- **GOAL OF THE EXERCISE**: Exactly reproduce the line that contains "The width and height of the screenshot is (800, 378)." and all lines after it in the entries below, through the very last line.

=== Section Start ===

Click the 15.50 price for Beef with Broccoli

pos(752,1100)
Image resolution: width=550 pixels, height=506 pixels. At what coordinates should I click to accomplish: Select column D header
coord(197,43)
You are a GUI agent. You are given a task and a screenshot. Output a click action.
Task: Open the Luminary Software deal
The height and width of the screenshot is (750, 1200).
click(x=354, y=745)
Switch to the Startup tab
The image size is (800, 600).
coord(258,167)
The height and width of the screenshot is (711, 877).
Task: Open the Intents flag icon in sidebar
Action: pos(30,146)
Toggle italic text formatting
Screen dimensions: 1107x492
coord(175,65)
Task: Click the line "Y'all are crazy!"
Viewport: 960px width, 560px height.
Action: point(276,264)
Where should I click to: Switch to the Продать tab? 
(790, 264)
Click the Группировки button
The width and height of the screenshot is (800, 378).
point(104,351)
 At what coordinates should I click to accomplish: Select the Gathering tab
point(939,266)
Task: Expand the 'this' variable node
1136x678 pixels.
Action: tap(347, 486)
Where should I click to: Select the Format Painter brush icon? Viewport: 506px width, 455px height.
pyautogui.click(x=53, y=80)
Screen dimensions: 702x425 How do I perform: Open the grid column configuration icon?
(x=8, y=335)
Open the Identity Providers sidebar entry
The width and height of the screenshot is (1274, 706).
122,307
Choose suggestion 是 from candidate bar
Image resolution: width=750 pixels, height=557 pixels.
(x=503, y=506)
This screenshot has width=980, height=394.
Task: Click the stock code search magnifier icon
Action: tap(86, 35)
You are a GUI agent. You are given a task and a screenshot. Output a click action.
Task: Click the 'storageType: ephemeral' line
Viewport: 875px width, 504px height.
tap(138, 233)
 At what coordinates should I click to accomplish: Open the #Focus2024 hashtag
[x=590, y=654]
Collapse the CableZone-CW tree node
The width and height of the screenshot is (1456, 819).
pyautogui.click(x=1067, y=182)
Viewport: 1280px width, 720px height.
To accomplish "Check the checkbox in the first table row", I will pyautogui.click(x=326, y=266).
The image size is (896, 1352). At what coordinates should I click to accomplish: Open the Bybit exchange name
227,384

=== Section End ===

- **YOUR RESPONSE**:
The width and height of the screenshot is (800, 378).
point(104,351)
 At what coordinates should I click to accomplish: Select the Gathering tab
point(939,266)
Task: Expand the 'this' variable node
1136x678 pixels.
Action: tap(347, 486)
Where should I click to: Select the Format Painter brush icon? Viewport: 506px width, 455px height.
pyautogui.click(x=53, y=80)
Screen dimensions: 702x425 How do I perform: Open the grid column configuration icon?
(x=8, y=335)
Open the Identity Providers sidebar entry
The width and height of the screenshot is (1274, 706).
122,307
Choose suggestion 是 from candidate bar
Image resolution: width=750 pixels, height=557 pixels.
(x=503, y=506)
This screenshot has width=980, height=394.
Task: Click the stock code search magnifier icon
Action: tap(86, 35)
You are a GUI agent. You are given a task and a screenshot. Output a click action.
Task: Click the 'storageType: ephemeral' line
Viewport: 875px width, 504px height.
tap(138, 233)
 At what coordinates should I click to accomplish: Open the #Focus2024 hashtag
[x=590, y=654]
Collapse the CableZone-CW tree node
The width and height of the screenshot is (1456, 819).
pyautogui.click(x=1067, y=182)
Viewport: 1280px width, 720px height.
To accomplish "Check the checkbox in the first table row", I will pyautogui.click(x=326, y=266).
The image size is (896, 1352). At what coordinates should I click to accomplish: Open the Bybit exchange name
227,384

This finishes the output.